**SELECTED EXTRACT:**
================================

General Von Choltitz: You die only once
Consul Raoul Nordling: But you remain dead for a long time.
Diplomatie aka Diplomacy (in English) screened at the CineArts Sequoia 1 Theater on Throckmorton Avenue in Mill Valley. This was Day Three of the Mill Valley Film Festival.
The film begins on a particular August night in 1944.
THe Germans had occupied Paris for some time, but the French Resistance, as well as the Allied Forces, now a mere two hours outside of Paris and were advancing quickly, had weakened them. The German garrison had possibly 2000 remaining soldiers, and the headquarters staff, housed in the Hotel Meurice, numbered no more than 20 men.
Orders, from the German High Command, meaning Hitler himself, had arrived a while back, They were stark, and blunt and horrific. Since the Allies had bombed Berlin, Hamburg, and Mannheim into rubble, Hitler’s dream, of making Berlin as beautiful as Paris was no longer possible. Hence, if Paris could not be defended by the German Wehrmacht, then it had to be razed, blown up as it were. Leveled. As part of a last gasp effort, and as act of pure malice.
Adapted by Cyril Gely from his own theatrical production, The film is mostly a two character dialogue, there are plenty of other speaking roles but they are strictly supporting as well as brief and intermittently spaced out.
On the one hand, we have the German Governor of Occupied Paris, one General von Choltitz played by Niels Arestrup who performed beautifully in both War Horse and Sarah’s Key. On the other hand, we have the Swedish Consul, a Raoul Nordling. He’s played by Andre Dussollier, who starred in Amelie years ago.

================================

**Saved entries:**
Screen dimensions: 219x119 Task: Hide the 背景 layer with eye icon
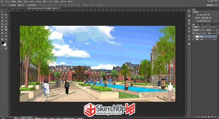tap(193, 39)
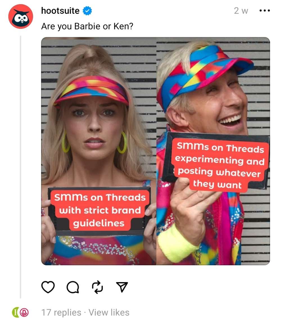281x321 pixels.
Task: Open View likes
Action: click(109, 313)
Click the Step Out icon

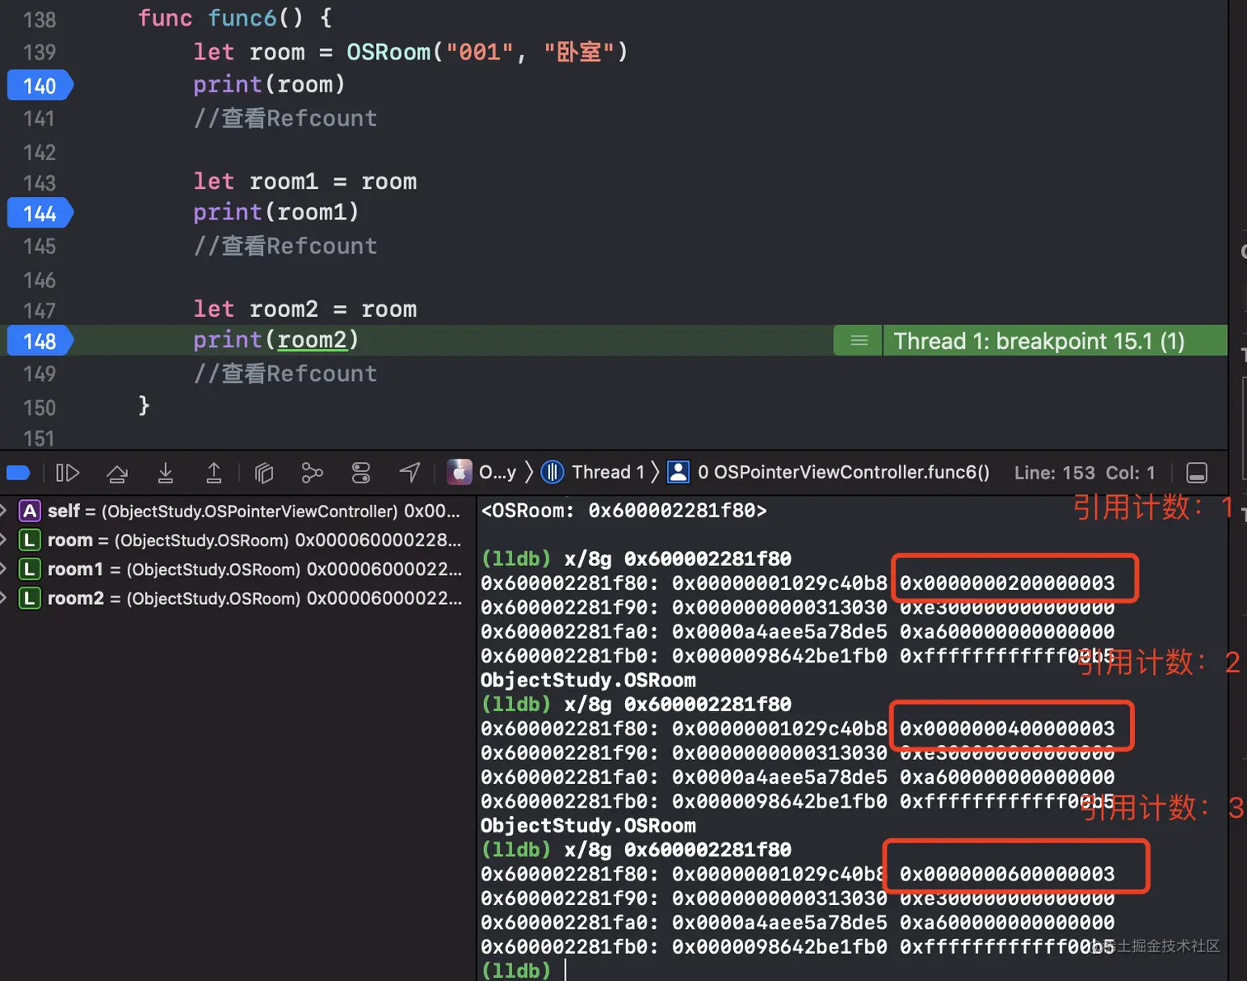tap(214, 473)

================================

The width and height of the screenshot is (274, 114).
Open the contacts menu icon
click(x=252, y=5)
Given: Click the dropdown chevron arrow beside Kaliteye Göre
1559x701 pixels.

================================

**DESCRIPTION OF THE TASK:** According to the film review, where was the German headquarters staff in Paris housed?

**TASK RESPONSE:** In the Hotel Meurice.